Das EVS R4 ist z.B. im Kartsport auch ein zugelassenes Brace.
("...proud to announce that the R4 race collar has been accepted into the  karting world by both the WKA (World Karting Association) and IKF  (International Karting Federation)" Quelle: EVS R4 blog
Daher dein Letzter Absatz wieder nicht nachvollziehbar. Hier vergleichst du die anderen Produkte mit Würsten, toll.


----------



## konafreak90 (2. Februar 2012)

hier mal ein kleines video zum r4. [nomedia="http://www.youtube.com/watch?v=KOnkMTz_4WA"]EVSR4.wmv      - YouTube[/nomedia]

sicher sobald ichs habe hau ich mich aufs rad und kann dann gerne berichten wie komfortabel es ist und alles. aber wie sehr es wirklich schützt hoffe ich nicht berichten zu können.
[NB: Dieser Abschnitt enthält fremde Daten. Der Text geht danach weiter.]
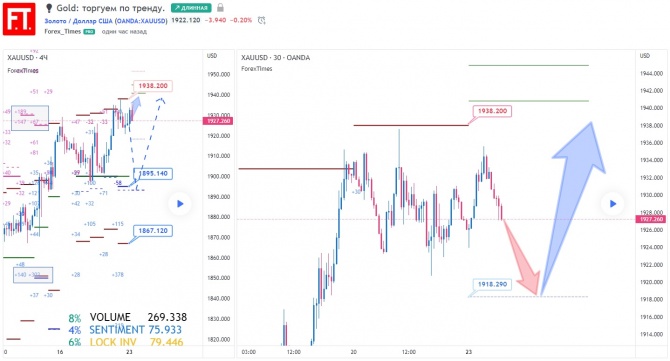Screen dimensions: 670x361
Task: Click the red 1927.260 price tag right axis
Action: pyautogui.click(x=650, y=219)
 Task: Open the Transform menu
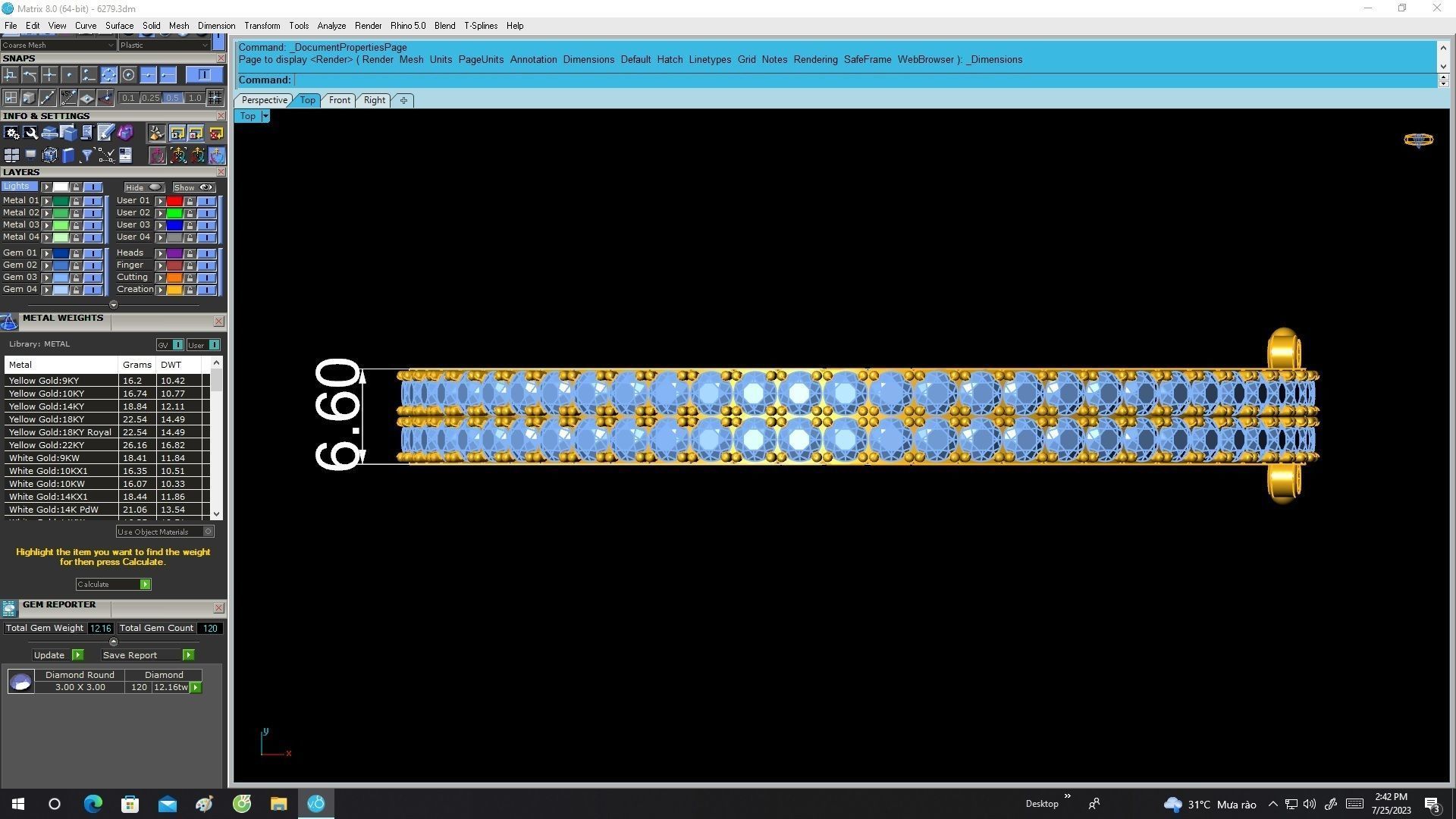tap(262, 26)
Aber ich kann mir auch sehr schwer vorstellen dass EVS es sich leisten kann einen totalen schrott zu produzieren... natürlich bin ich auch etwas hin und hergerissen zwecks der wirklichen Sicherheit. Aber für mich als Laien sieht es vernünftig aus .


----------



## hnx (2. Februar 2012)

Finde die einzigen Diskussionspunkte beim Leatt sind die Bewegungsfreiheit und die Finnenabstützung, wenn das Brace nicht auf einem Protektor aufliegt.

--

Ohne das EVS R4 getestet zu haben finde ich, daß es schon so aussieht, als wenn der Helm/Kopf doch recht weit nach vorne gebeugt werden kann.
Ist dann die Frage besser kein Brace oder lieber das EVS R4?


----------



## Gabo (2. Februar 2012)

@ hnx:
wenn du die abstützung am rücken meinst, den punkt meine ich auch, neben der bewegungsfreiheit.
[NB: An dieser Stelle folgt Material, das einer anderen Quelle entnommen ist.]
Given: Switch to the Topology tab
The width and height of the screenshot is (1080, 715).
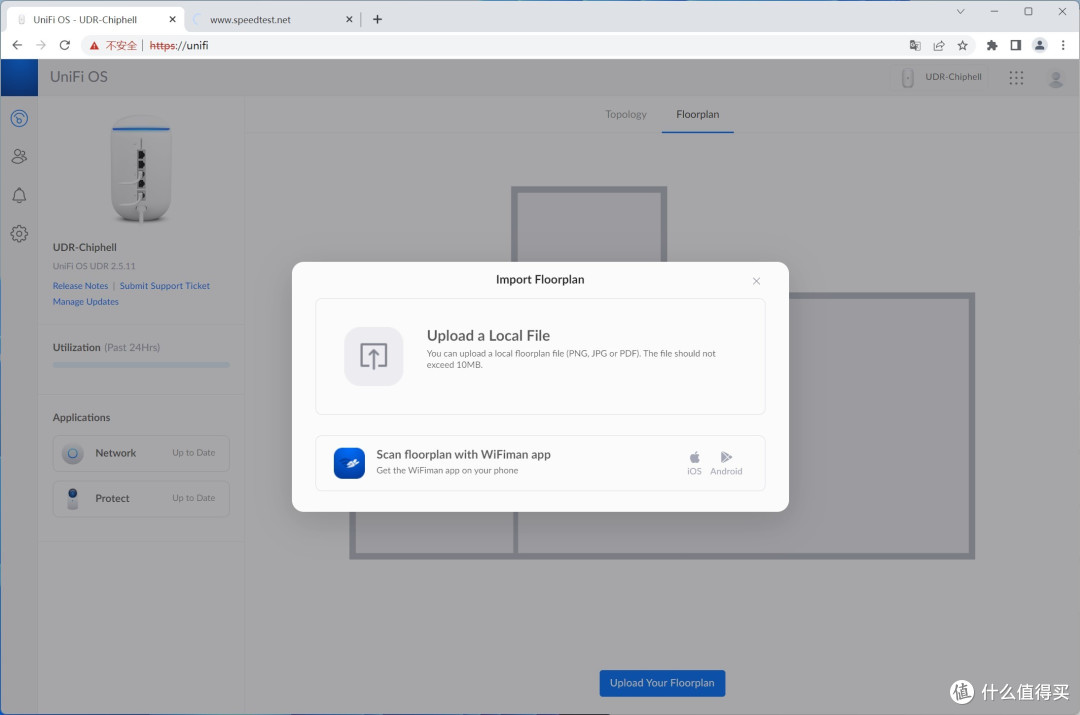Looking at the screenshot, I should (x=625, y=114).
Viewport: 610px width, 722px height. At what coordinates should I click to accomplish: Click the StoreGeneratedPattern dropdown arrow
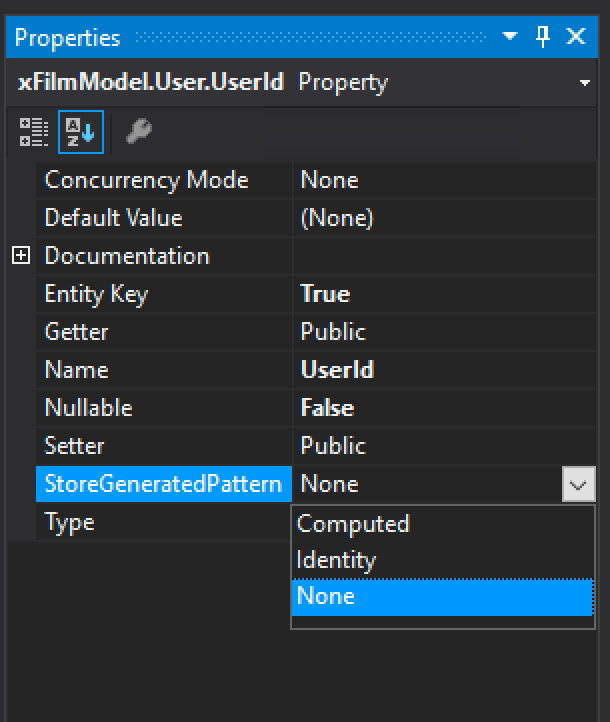pos(577,485)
Aber warum kein Brace auch noch besser als das EVS R4 sein soll 
Den Punkt nach vorne beugen, hatte ich versucht weiter oben darzustellen(ohne je ein Brace in den Fingern gehabt zu haben.).


----------



## hnx (2. Februar 2012)

Gabo schrieb:


> @ hnx:
> wenn du die abstützung am rücken meinst, den punkt meine ich auch, neben der bewegungsfreiheit.
> 
> Aber warum kein Brace auch noch besser als das EVS R4 sein soll
> Den Punkt nach vorne beugen, hatte ich versucht weiter oben darzustellen(ohne je ein Brace in den Fingern gehabt zu haben.).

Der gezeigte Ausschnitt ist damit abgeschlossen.